Black Internationalist Movements and the Material World, 1850 to Recent Times

From the mid-nineteenth century through the contemporary moment, Black populations living in Africa, the Americas, and other diasporas have led significant socio-cultural and political movements, including but not limited to the Harlem Renaissance, Black Panther and Civil Rights Movement, anti-colonial freedom struggles in Africa, and Black Lives Matter. Material and visual culture has been at the forefront of these efforts. In fact, different aesthetic practices and theories emerged alongside varying yet impactful modes of visual and material production, including double/Black consciousness, Pan-Africanism, Black Power, Negritude, Afropolitanism, and Afrofuturism, to name a few examples. Black Internationalism is one of many framings to explore the vast visual and material worlds that Black populations across the globe developed in response to conditions of slavery, colonial rule, social injustice, and incarceration in order to imagine futures of independence and self-determination.
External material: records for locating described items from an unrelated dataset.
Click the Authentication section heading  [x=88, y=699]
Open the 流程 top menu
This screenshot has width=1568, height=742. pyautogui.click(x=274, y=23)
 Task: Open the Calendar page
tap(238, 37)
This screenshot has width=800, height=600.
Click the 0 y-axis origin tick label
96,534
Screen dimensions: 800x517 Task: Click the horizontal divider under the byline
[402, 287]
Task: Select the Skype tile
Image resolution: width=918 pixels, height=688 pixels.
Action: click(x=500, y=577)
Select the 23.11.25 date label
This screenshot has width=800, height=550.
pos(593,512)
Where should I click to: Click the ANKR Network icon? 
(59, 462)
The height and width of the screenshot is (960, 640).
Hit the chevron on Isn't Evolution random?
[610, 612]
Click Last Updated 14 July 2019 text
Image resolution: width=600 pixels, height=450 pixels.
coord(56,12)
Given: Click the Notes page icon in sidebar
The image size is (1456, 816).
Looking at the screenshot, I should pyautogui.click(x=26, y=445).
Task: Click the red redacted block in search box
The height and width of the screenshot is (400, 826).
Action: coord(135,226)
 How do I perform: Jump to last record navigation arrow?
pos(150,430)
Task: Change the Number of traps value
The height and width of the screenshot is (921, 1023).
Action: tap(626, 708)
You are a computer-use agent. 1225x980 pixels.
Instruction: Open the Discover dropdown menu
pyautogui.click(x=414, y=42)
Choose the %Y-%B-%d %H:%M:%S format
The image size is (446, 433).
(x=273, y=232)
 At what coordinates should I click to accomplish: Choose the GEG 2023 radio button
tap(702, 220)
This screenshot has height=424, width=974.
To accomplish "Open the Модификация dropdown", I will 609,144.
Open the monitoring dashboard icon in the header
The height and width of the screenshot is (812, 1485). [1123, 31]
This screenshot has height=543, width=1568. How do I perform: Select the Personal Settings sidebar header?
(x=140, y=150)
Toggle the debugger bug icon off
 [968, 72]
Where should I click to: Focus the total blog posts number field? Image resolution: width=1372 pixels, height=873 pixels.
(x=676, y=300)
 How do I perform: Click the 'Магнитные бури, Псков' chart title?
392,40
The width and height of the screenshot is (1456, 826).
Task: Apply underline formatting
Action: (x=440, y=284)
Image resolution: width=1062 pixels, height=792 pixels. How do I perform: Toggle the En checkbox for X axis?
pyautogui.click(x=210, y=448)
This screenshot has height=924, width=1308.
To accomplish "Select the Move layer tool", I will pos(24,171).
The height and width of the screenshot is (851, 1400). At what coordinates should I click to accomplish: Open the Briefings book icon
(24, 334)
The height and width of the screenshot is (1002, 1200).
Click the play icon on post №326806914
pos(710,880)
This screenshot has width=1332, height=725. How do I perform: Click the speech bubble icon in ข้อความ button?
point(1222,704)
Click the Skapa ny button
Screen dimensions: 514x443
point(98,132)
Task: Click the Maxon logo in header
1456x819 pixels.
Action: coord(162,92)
This course invites students to explore these socio-cultural movements and their various acts of community building, worldmaking, and solidarity as well as the various forms of visual and material culture they involve, including portraiture, photo books, pamphlets, posters, zines, printmaking, and architectural designs. Students will engage in the critical reading of seminal texts as well as explore histories of art-making and activism through object analysis and exhibition histories. We will visit archival depositories and cultural institutions throughout New York City to learn how different artists, art professionals, and archivists envision and sustain such histories for future generations through object display and preservation. 3 credits.